Validation Engineer III

Job Summary:

The Validation Engineer III is an intermediate level position. Under moderate supervision, the individual will design, execute, and/or manage commissioning and validation projects for the lifecycle management of GxP Facilities, Utilities, Equipment, Instruments, Cleaning and Processes. This role will interact with cross-functional GxP groups such as Quality Control, Manufacturing, Facilities, IT, Supply Chain and Regulatory Affairs. 

• Reporting to: Sr. Manager, Validation
• Location  Newark, CA
• Salary Range:  $102,465 - $140,921 + annual performance bonus 

Responsibilities/Essential Duties:

• Design, execute, and/or coordinate commissioning, qualification, and validation activities as it relates to GxP Facilities, Utilities, Equipment, Cleaning, and Processes in accordance with company policies and US and international regulatory requirements.
• Support the Re-validation Program through scheduling, tracking, and execution of validation and periodic review activities to maintain the validated state of GxP Facilities, Utilities, Equipment, Instruments, Cleaning and Processes.
• Author, review and/or approve Validation Plans, Protocols, Specifications, Assessments and Reports.
• Authors and/or implements changes to controlled documents (e.g., Standard Operating Procedures, Work Instructions, Specifications, Methods, etc.) as needed.
• Own and process Quality Events (Deviations, Change Controls, and Corrective and Preventative Actions) for GxP Facilities, Utilities, Equipment, Instruments, Cleaning and Processes.
• Manage and coordinate the activities of assigned validation and contract personnel to ensure the quality of completed work. 
• Provide technical expertise and interpretation on regulations and guidelines as they relate to validation activities.
• Support the development, collection, and management of program metrics and key performance indicators to optimize performance, productivity, and effective resource planning.
• Other duties as assigned. 

Basic Qualifications:

• Master’s degree & 2 years of directly related experience; OR
• Bachelor’s degree & 4 years of directly related experience; OR
• Associate's degree & 6 years of directly related experience.

Preferred Qualifications:

• Bachelor’s degree or equivalent in biology, chemistry or related science, or equivalent experience. 
• Minimum 5 years' GxP experience in pharmaceutical and/or biotech related fields. 
• Working knowledge of quality systems cGMP standards applicable to biologic products.
• Knowledge of GAMP validation principles, manufacturing processes and quality systems.
• Knowledge of validation requirements (ISPE, FDA, etc.) for biopharmaceutical manufacturing facilities, equipment and systems.
• Works under moderate supervision. 
• Ability to independently analyze and reconcile simple issues. 
• Ability to organize and manage multiple tasks in a fast-paced environment, with minimal instruction on routine work and moderate instructions on new assignments.
• Excellent verbal and written communication and interpersonal skills.
• Proficient with commonly used word processing, database systems, and other software. 

Company Summary

Revance is pleased to announce our recent merger with Crown! We’re excited for this time of growth and opportunity; building on the strengths of both organizations.

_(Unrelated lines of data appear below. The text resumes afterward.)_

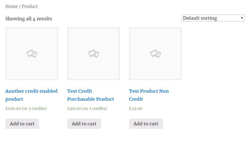The width and height of the screenshot is (249, 142).
Task: Click the £99.00 price
Action: click(74, 109)
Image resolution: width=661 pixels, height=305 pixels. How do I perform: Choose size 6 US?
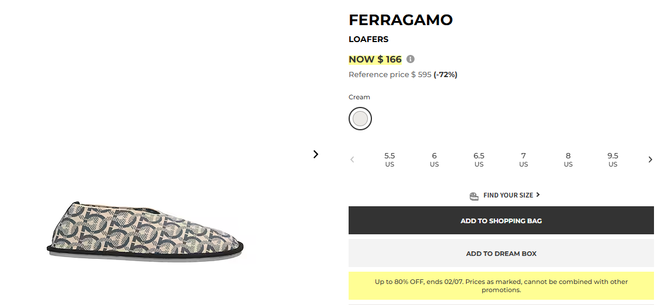[x=434, y=160]
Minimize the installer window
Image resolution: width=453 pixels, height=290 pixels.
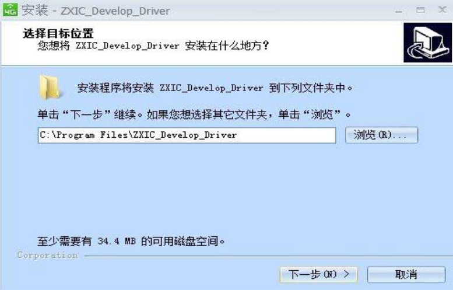[x=399, y=11]
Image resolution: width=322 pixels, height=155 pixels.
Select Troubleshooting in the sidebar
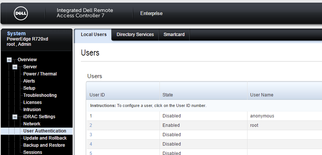pyautogui.click(x=40, y=95)
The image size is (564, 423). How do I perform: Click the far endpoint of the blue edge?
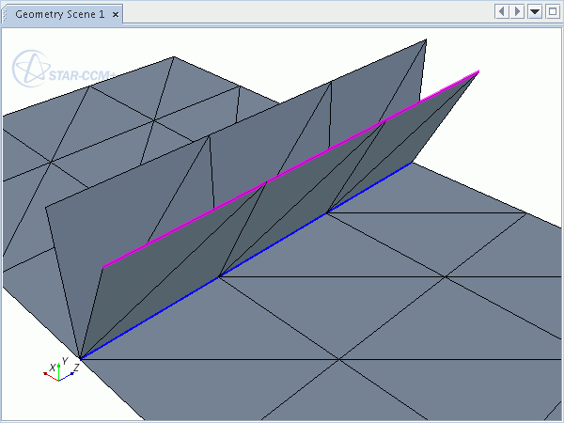coord(410,163)
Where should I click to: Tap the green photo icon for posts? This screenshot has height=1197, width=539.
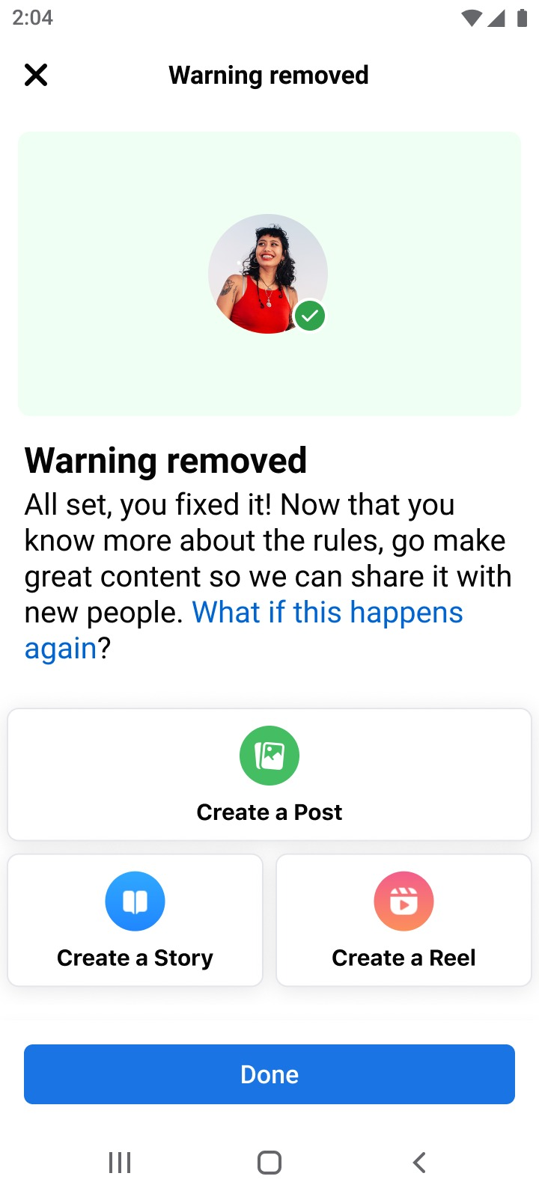click(x=270, y=756)
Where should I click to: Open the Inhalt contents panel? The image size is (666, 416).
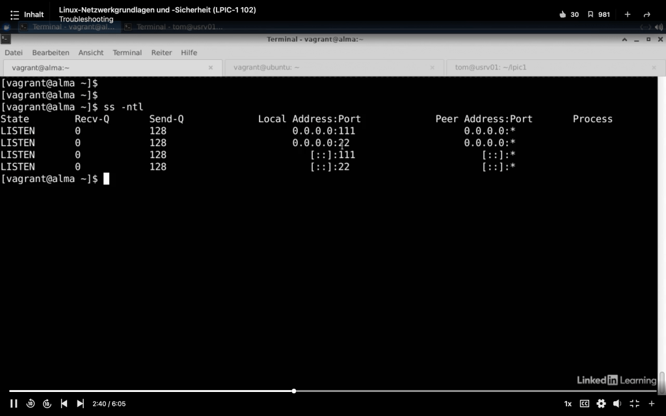[27, 14]
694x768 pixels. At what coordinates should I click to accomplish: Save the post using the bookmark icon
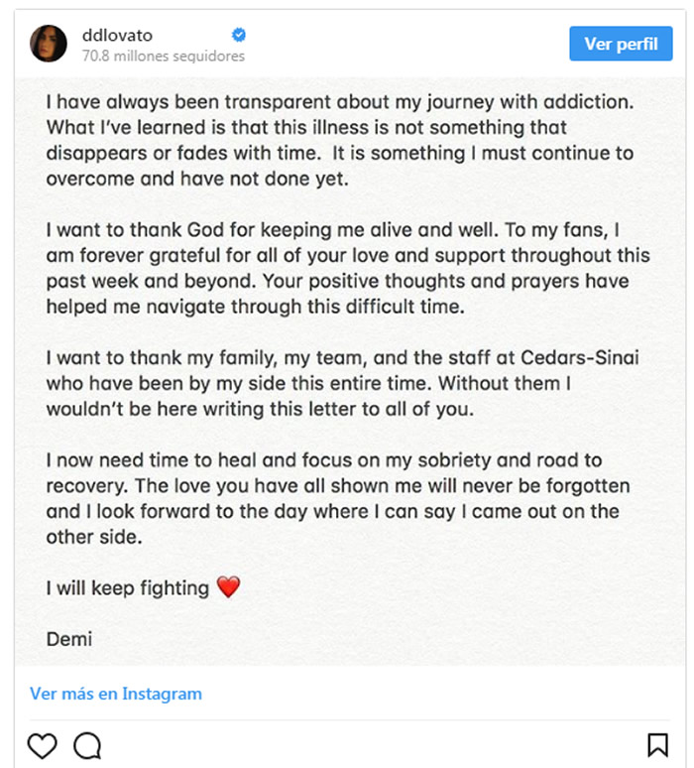[x=657, y=745]
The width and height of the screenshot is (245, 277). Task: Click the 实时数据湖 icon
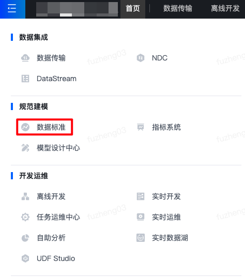[x=141, y=238]
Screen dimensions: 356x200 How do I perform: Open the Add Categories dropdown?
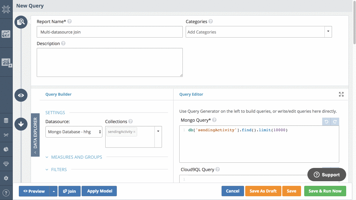point(328,32)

Revance is a fast-growing global aesthetics and skincare company focused on providing innovative aesthetics and market-leading skincare offerings throughout every stage of life. With a differentiated portfolio of products spanning 60 countries, Revance meets the evolving needs of patients and consumers worldwide through continued innovation and commercialization of new products and treatments.

What Revance invests in you:

• Competitive Compensation including generous base salary and annual performance bonus.
• Flexible unlimited PTO, holidays, and 12 weeks parental leave.
• *Generous healthcare benefits, Employer HSA contribution, 401k match, wellness discounts and much more.

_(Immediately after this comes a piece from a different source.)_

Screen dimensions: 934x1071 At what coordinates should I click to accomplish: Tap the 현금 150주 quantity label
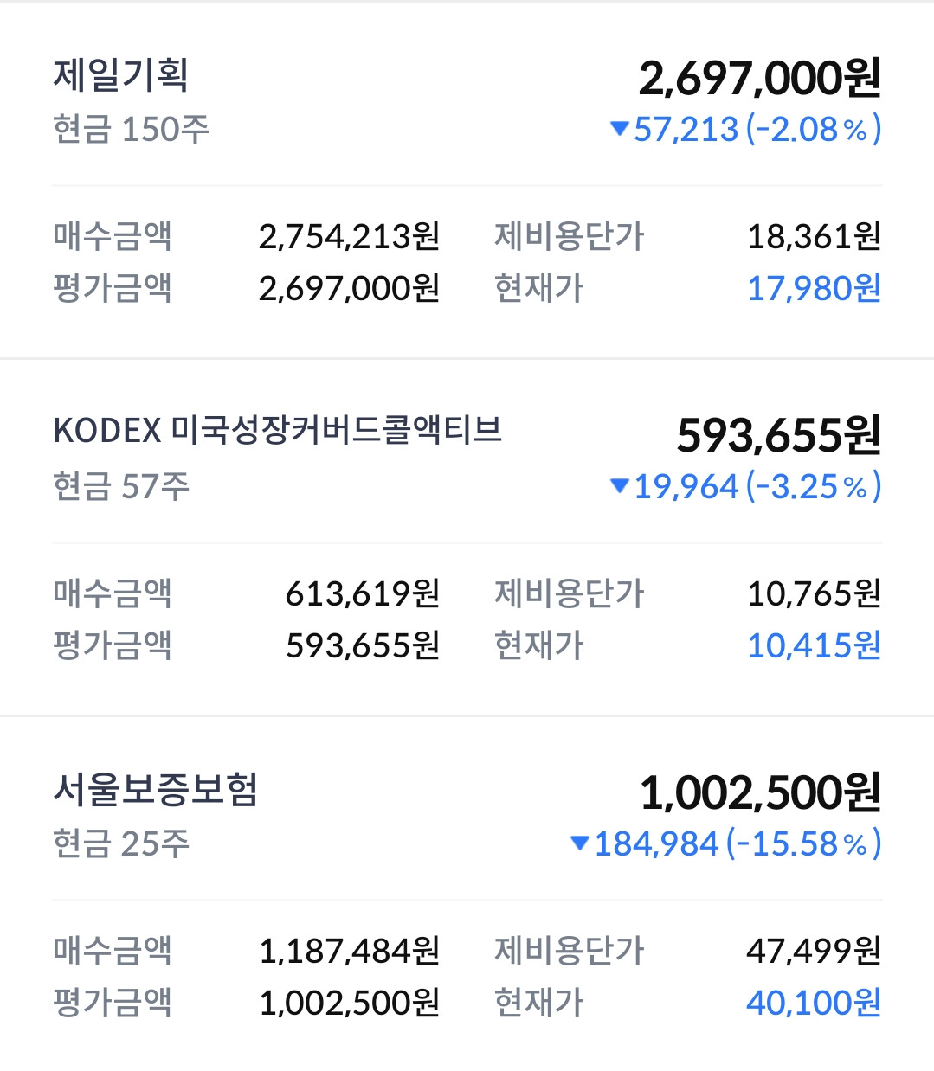click(132, 129)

*Due to merger 2026 benefits are subject to change.

This section of the job description is required by the American with Disability Act (ADA). The ADA requires that job descriptions reflect the physical and mental demands required to effectively perform the essential duties of the job. The ADA prohibits employers from discriminating against a “qualified individual with a disability” in all aspects of the employment relationship. A “qualified individual with a disability” is “an individual who meets the education, experience, skill, and other job-related requirements of a position held or desired, and who, with reasonable accommodation, can perform the essential functions of a specified job.” 

We are an equal opportunity employer. We are a company where diverse backgrounds, experience and viewpoints are valued. Revance does not discriminate in practices or employment opportunities on the basis of an individual’s race, color, national or ethnic origin, religion, age sex, gender, sexual orientation, marital status, veteran status, disability, or any other prohibited category set forth in federal or state regulations.